Opinión

Berizzo y el equipo se merecían la victoria

Una pena, amigo lector. Era un partido lindo para ganarle a Argentina.
20/06/19 - 09:08
  • Celebración del gol paraguayo en entre el anotador y el asistidor: Sánchez y Almirón. Foto: EFE.
Por Robert Singer
rsinger@tigosports.com.py

Fue una pena, sí, pero este empate deja una sensación muy distinta a la que nos había dejado ese 2-2 ante Catar. Hay, claro que sí, mucho por trabajar, pero eso siempre estuvo claro, al menos para nosotros, porque, como señalábamos en una columna anterior, esta Copa es el comienzo de un trabajo y no el final.

Si hemos mencionado el concepto de coraje, el mismo no tiene que ver con una cuestión física, sino anímica y ese coraje comienza en el propio entrenador. Eduardo Berizzo ha demostrado personalidad desde el inicio de su trabajo buscando darle a la Albirroja ese salto de calidad futbolística que tanto uno ha pedido. Nadie tiene la verdad en esto, pero hoy el fútbol exige una manera de jugar distinta a la que durante toda la historia nos ha caracterizado. Ojo, lo hemos dicho y lo vamos a repetir mil veces: no se trata de dejar de lado la garra, la entrega, la lucha y todo aquello que sabemos que tenemos y lo valoramos. Se trata, eso sí, de agregarle eso que, al menos así lo creemos, también forma parte del repertorio de los jugadores paraguayos, pero nos cuesta hacerlo notar y que no es más que el buen juego, el buen trato a la pelota, el juego asociado en cada sector de la cancha, la salida rápida en ataque una vez que se recupera la pelota.
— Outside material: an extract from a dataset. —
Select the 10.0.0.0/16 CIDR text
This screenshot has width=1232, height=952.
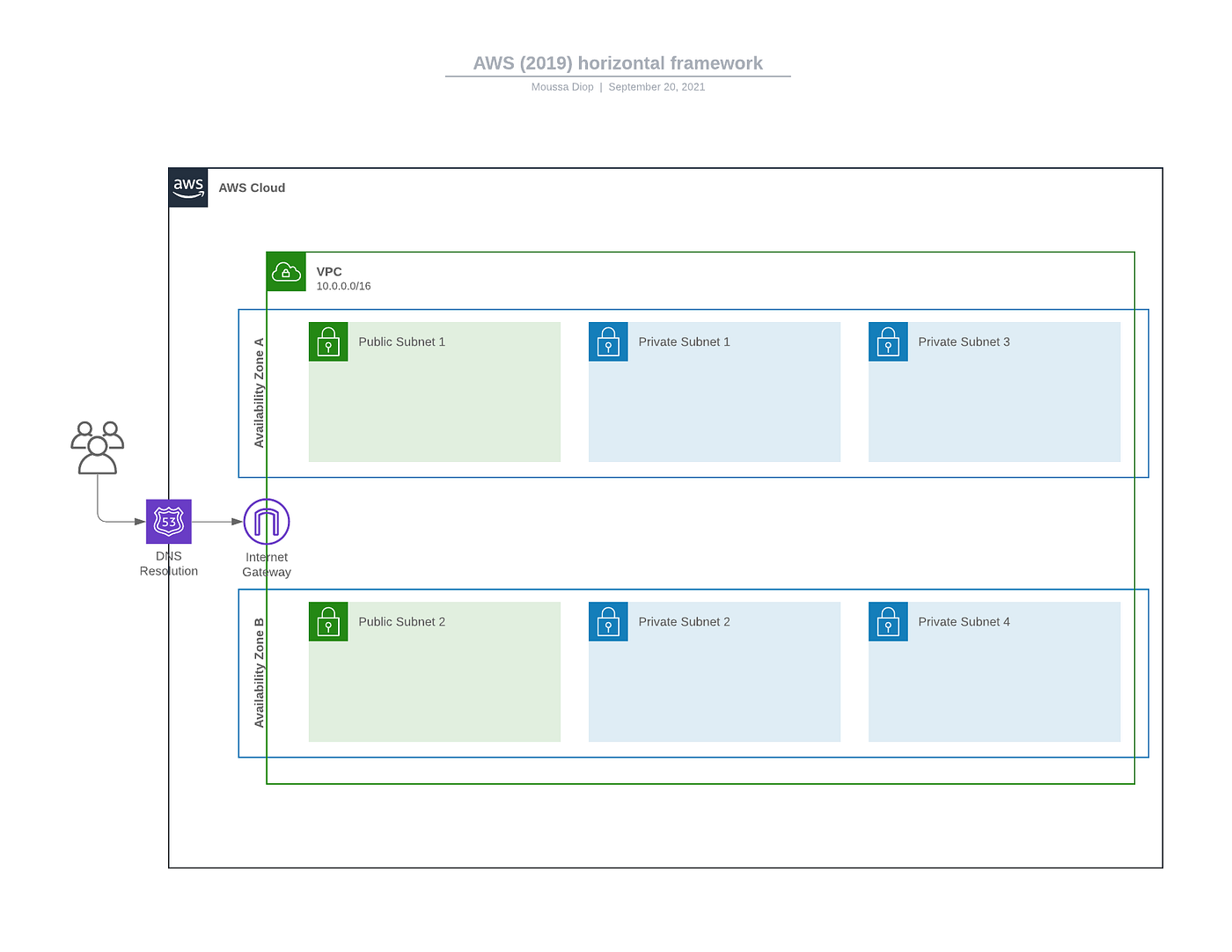(343, 286)
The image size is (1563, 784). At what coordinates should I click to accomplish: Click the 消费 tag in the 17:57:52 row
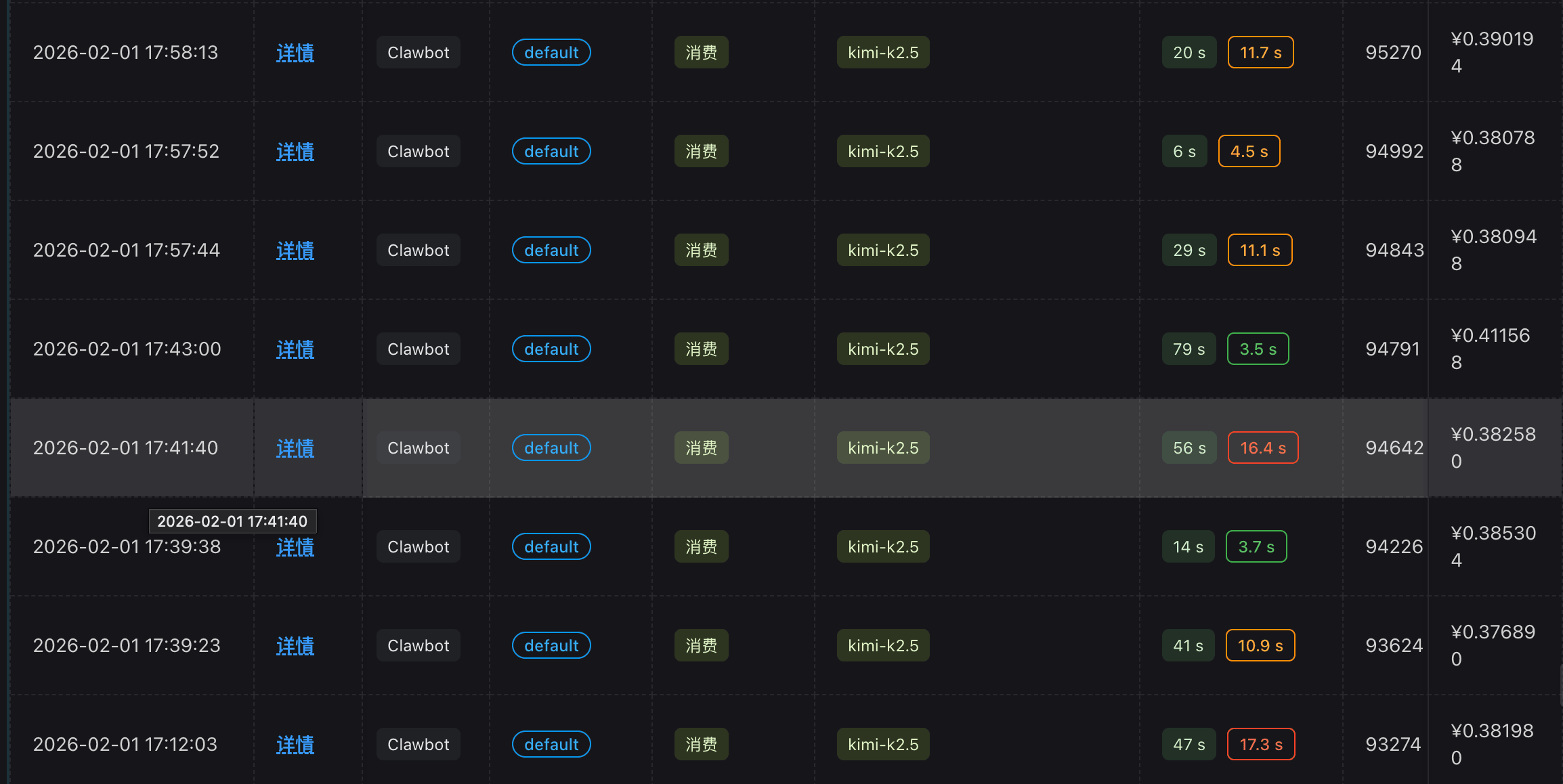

Berizzo se jugó ante Argentina con un equipo que, lejos de llenar una defensa de centrales tuvo a Piris y a Arzamendia en los laterales. El mediocampo, ese sector que tanto preocupa a aquellos que lloran por un volante tapón, estuvo integrado por jugadores que marcaron, generaron y hasta llegaron al gol. Fue muy bueno lo de los dos Rojas, Sánchez y Almirón. Lo de este último fue una exhibición de fútbol del más alto nivel.

Una pena particular tiene que ver con el penal fallado por Derlis, era el gol de la victoria y se lo merecía un jugador que sin duda es de selección y le va a dar muchas alegrías a la afición. Santander corrió, luchó, pero aportó poco en una de sus tareas que es la de aguantar la pelota allá adelante. Igual, lo suyo fue importante para presionar sobre la salida argentina. 

Y no hablamos del Gatito, que se sabe que es un gran arquero, porque prácticamente y gracias al buen trabajo defensivo colectivo, casi no tuvo participación y eso es mucho decir ante Argentina. Le sacó un tiro que era gol a Messi, pero, lamentablemente, esa jugada ya no valía porque antes se dio la mano de Piris detectada por el mismo VAR, que no actuó en la que debió ser tarjeta roja para Armani en esa patada a Derlis y que, nos parece, debió haber hecho patear de nuevo el penal porque pareció que el arquero argentino se adelantó.

Este no es un empate cualquiera. Este fue un partido dirigido por un técnico con huevos para buscar una nueva manera de jugar y fue un partido jugado por tipos que sí han entendido lo que significa vestir esa querida albirroja y que miraron de frente a rivales que en los papeles parecían superiores por los clubes en que juegan. Nadie “arrugó”, nadie bajó la cabeza. Fue un equipo serio y -lo citamos porque para nosotros no es un tema menor- fue un equipo limpio, en todo sentido, incluyendo la marcación al mismísimo Messi. De hecho, fue mucho peor tratado Almirón por los argentinos, que no pudieron con él, que Messi por los paraguayos que se turnaban en una marcación que le dio poco o nada de espacio.

Curiosamente, antes del partido, al confirmarse la alineación paraguaya oímos una opinión que tildaba de “inocente” a la defensa paraguaya citando a Piris, Alonso y Arzamendia. Una barbaridad que cada uno de ellos dejó en claro, especialmente Arzamendia, que se mandó un partidazo.

Algún día los paraguayos vamos a empezar a creer en nosotros mismos, en cualquier actividad. Que “volante tapón”, que “contra Argentina o Brasil no podemos jugar de igual a igual”,  que "es una locura jugar con dos laterales”, y bolsas y bolsas de pura basura mental, de pensamiento pesimista, negativo y perdedor.

Después del empate ante Catar nos habíamos quedado desilusionados.

Después del empate ante Argentina el sentimiento es de tristeza, pero no por nosotros que, al contrario, estamos no felices, pero sí satisfechos por lo hecho por la selección.

Nuestra tristeza después de este empate, amigo lector, es porque Berizzo y el equipo se merecían la victoria.